Total shoulder replacement surgery involves removing damaged areas of bone and replacing the bone with artificial implants. Generally, during total shoulder replacement, a portion of the rounded head of the humerus bone is replaced with a rounded spherical implant, which is also referred to as a glenosphere. The rounded spherical implant may be a polished metal ball with a stem attached. The stem is implanted into the humerus bone such that the polished metal ball extends from the humerus bone. Further, at least a portion of the glenoid is replaced with an artificial socket. For example, a groove or slot may be cut into the glenoid. The artificial socket may include a corresponding projection that is received by the slot in the glenoid. The artificial socket is then typically either press-fit or cemented into the glenoid. The artificial socket, which is typically manufactured from plastic, interfaces with the metal sphere to mimic the anatomy of a healthy shoulder joint to enable rotation of the arm about the shoulder joint.
In some situations, a person may undergo reverse total shoulder replacement surgery. For example, a total replacement surgery may fail or otherwise be unsuccessful (e.g., as a result of loosening of the artificial socket), and a reverse total shoulder replacement may be recommended. In this scenario, the artificial socket implanted into the glenoid during total shoulder replacement surgery may be removed from the scapula and a metal sphere may be implanted into the scapula. In reverse total shoulder replacement, the typical anatomy of the shoulder joint is reversed. In other words, the artificial socket is implanted into the humerus bone and the metal sphere is implanted into the glenoid of the scapula.

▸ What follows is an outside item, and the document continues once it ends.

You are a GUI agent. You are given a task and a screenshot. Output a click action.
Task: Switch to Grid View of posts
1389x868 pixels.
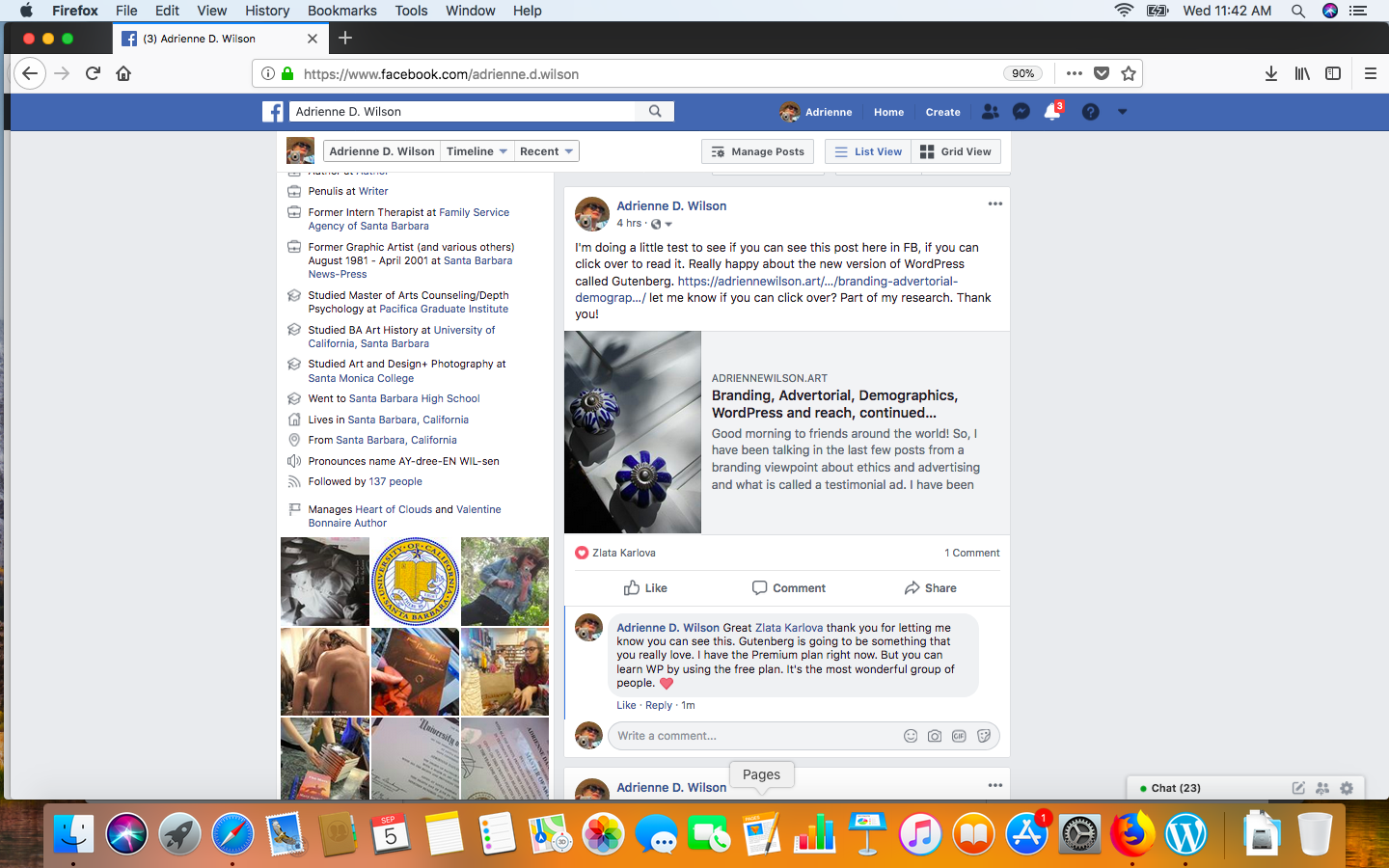(956, 151)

Performing a reverse total shoulder replacement surgery subsequent to a total shoulder replacement surgery may present a number of difficulties. For example, the bone structure of the scapula may be compromised as a result of total shoulder replacement, especially near the glenoid. For example, during total shoulder replacement surgery, one or more grooves or slots may be cut into the scapula to secure the artificial socket. These grooves or slots may reduce the structure strength of the scapula. Since the metal sphere is typically secured to the scapula via bone screws, compromised bone structure of the scapula may reduce the stability of the metal sphere implanted into the scapula.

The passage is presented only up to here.